Kellam is your armoured knight. He is penalized by very low movement (worst in the game I think) but high defense and HP, and decent strength. However he has low speed and luck, meaning he will often miss attacks; and as a knight he is vulnerable to magic. Kellam makes a decent early game tank, and his Rally Defense ability can give your other characters a welcome defensive boost. On the whole, though, he is not a very inspirational unit, and a bit of a disappointment as he is the main knight for much of the game.

Kellam’s gimmick is a weird one: nobody seems to notice him, despite his massive armour, and some of his interactions with other characters almost make it seem like he’s being bullied.

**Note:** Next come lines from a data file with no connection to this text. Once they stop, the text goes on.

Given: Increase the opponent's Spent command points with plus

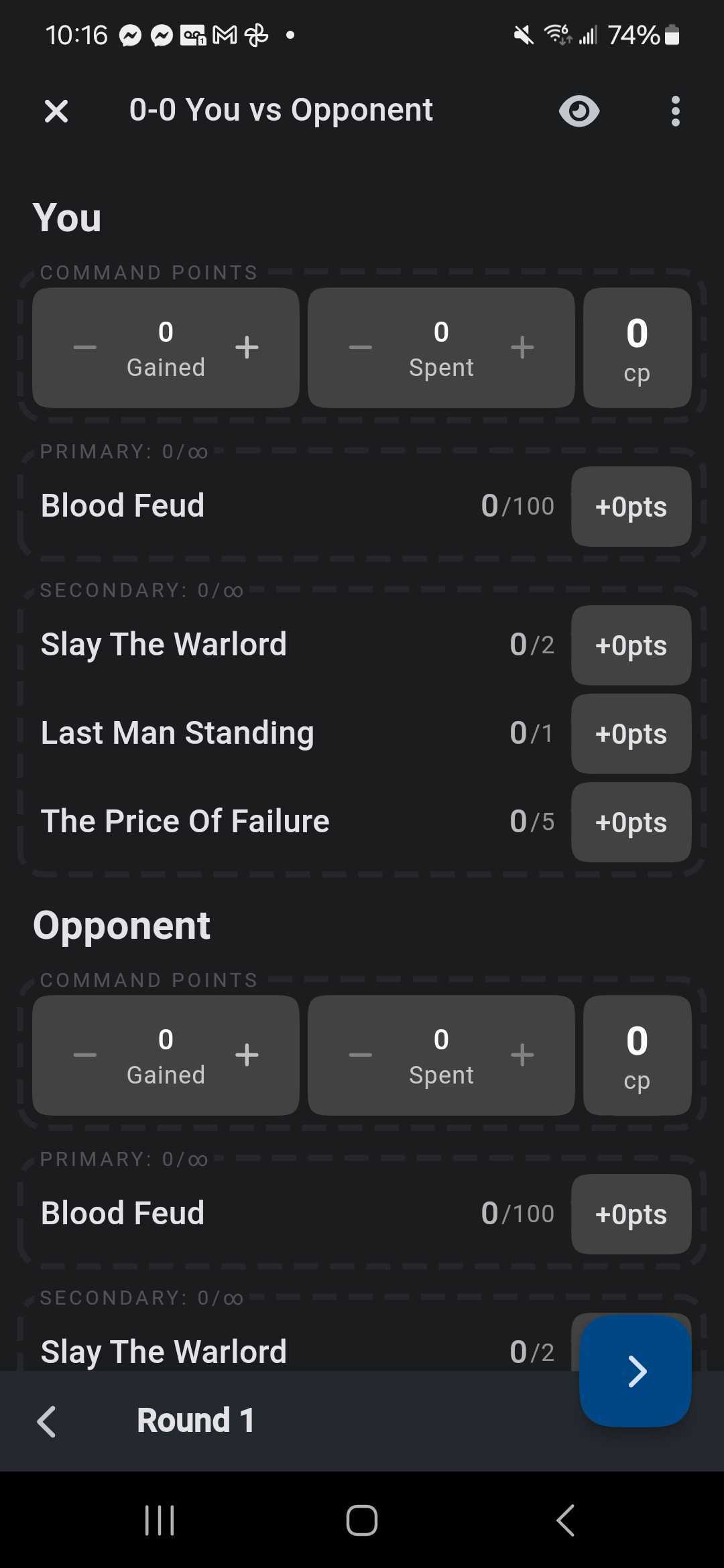Looking at the screenshot, I should click(x=522, y=1055).
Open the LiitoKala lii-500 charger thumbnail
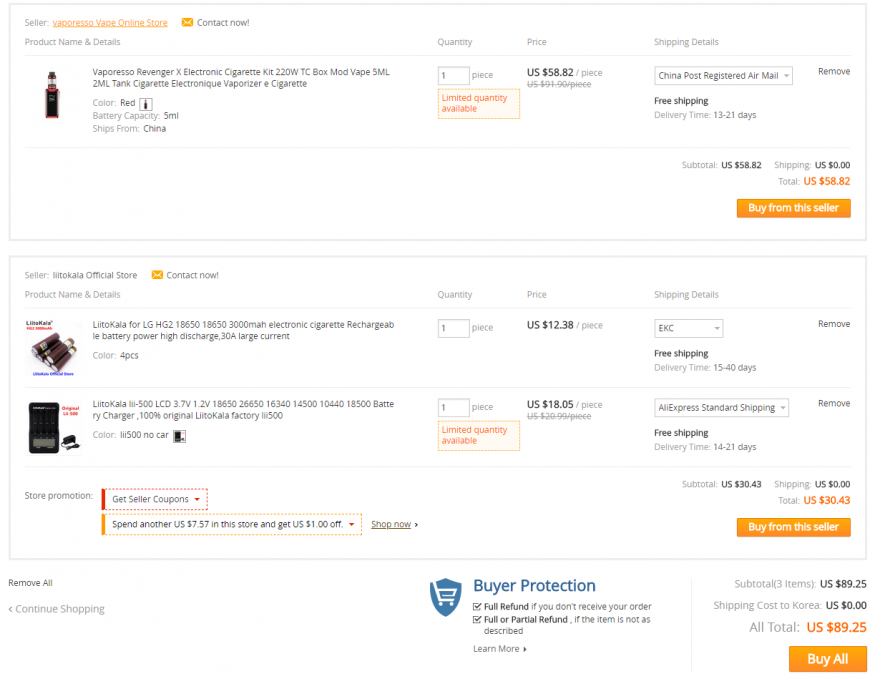 54,427
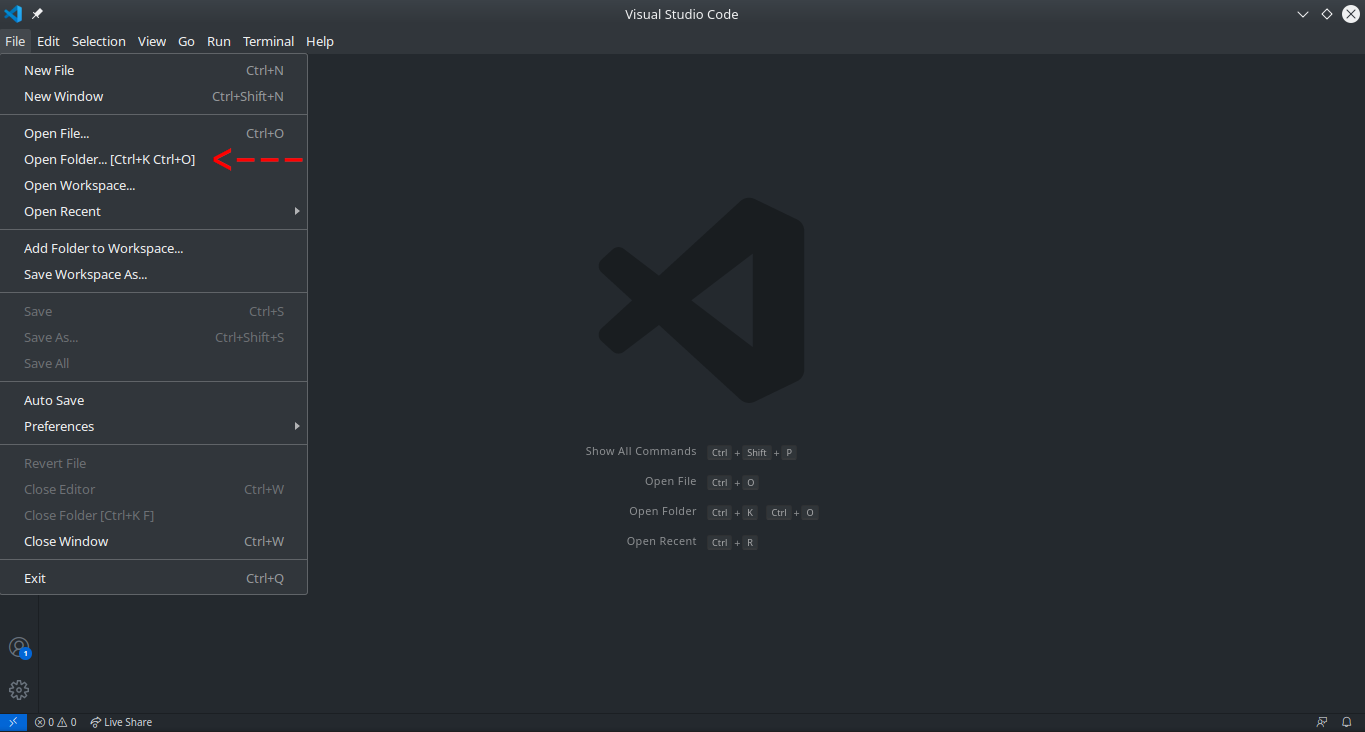Click the VS Code logo in title bar
Image resolution: width=1365 pixels, height=732 pixels.
(11, 13)
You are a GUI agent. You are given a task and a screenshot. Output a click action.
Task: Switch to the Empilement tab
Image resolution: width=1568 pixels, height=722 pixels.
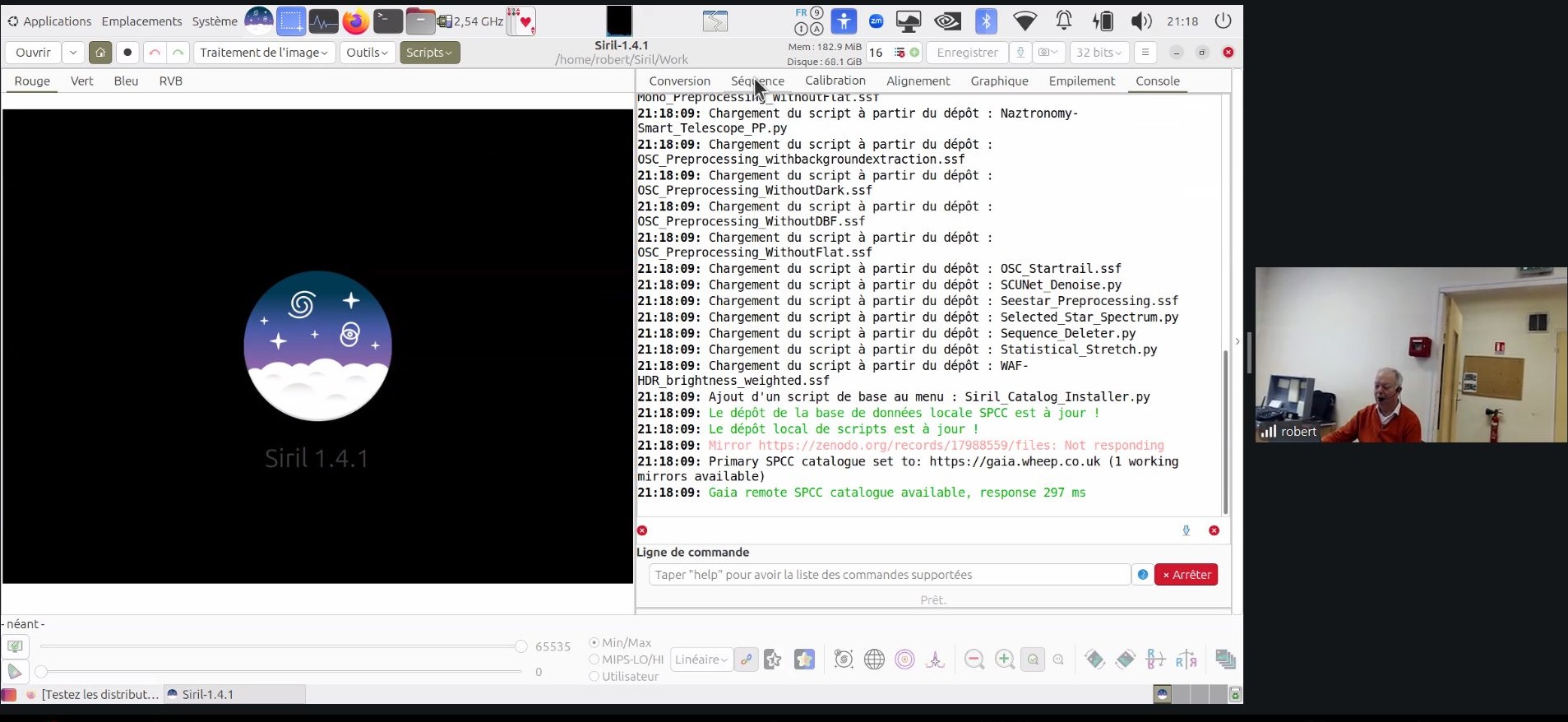tap(1081, 81)
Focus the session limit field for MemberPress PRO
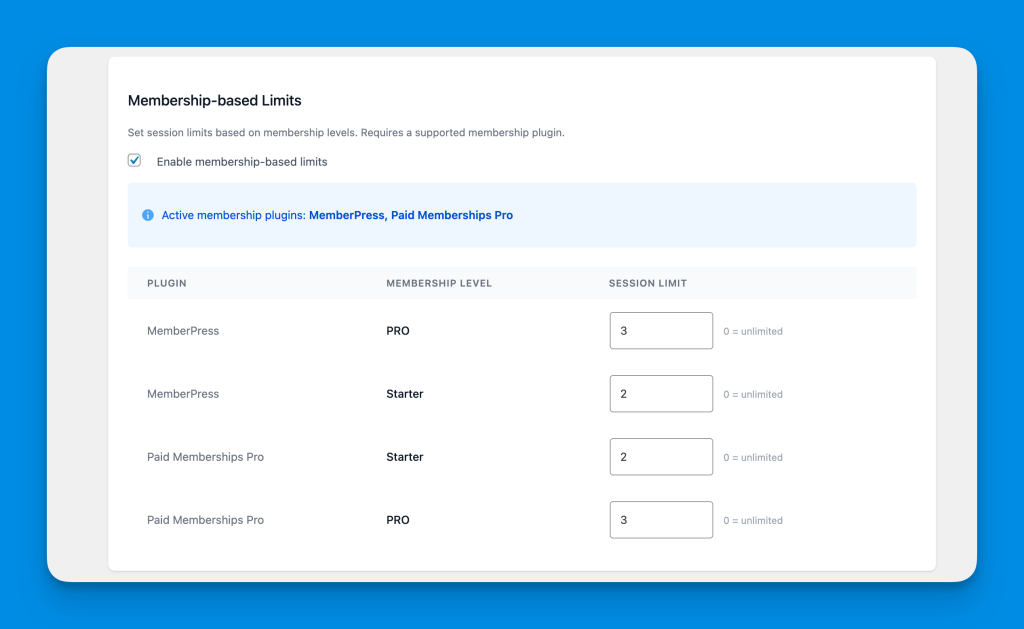1024x629 pixels. click(x=661, y=331)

Poor guy.

Cordelia: 9/10

Cordelia is your second Pegasus Knight, and a very good all-round unit. She has high skill and speed and superior strength and HP to Sumia, meaning her weaknesses are not as obvious and her strengths are still strong. Like Sumia, she has amazing movement as well which ignores terrain.

Cordelia is also a likable character with entertaining interactions. She’s basically very noble, dedicated, self-effacing, and earnest, and other characters end up making fun of her because she’s so perfect. She’s also in love with Chrom (unrequited), so a bit sad. I married her to Gaius to make her feel better. Her daughter, Severa, is great too.

Gaius: 8/10

Gaius is brilliant. He’s your main thief, meaning you’ll want to use him a lot to open doors and chests. He has low luck and defense, so he can die easily, but his utility makes up for it. Moreover, he has high skill and speed, and decent strength, making him a bit of a killing machine. He makes a good Assassin.

Gaius is one of the best characters in the game. As a thief, he’s a bit of a rogue, but has a monomania about sweets and tasty food which comes up all the time. He has some of the best support conversations in the game and is a great character to have around.

Virion: 7/10

Virion is your main archer so you will end up using him a lot. While not as powerful as I would have liked, he still has high speed and skill and decent strength. He will normally one-shot flying units but not always take out ground units in one turn, even at high levels. His defensive abilities are reasonable for an archer, although you won’t want to leave him unprotected too much. His main weakness is simply that as an archer, he can’t counterattack from melee range, whereas mages can.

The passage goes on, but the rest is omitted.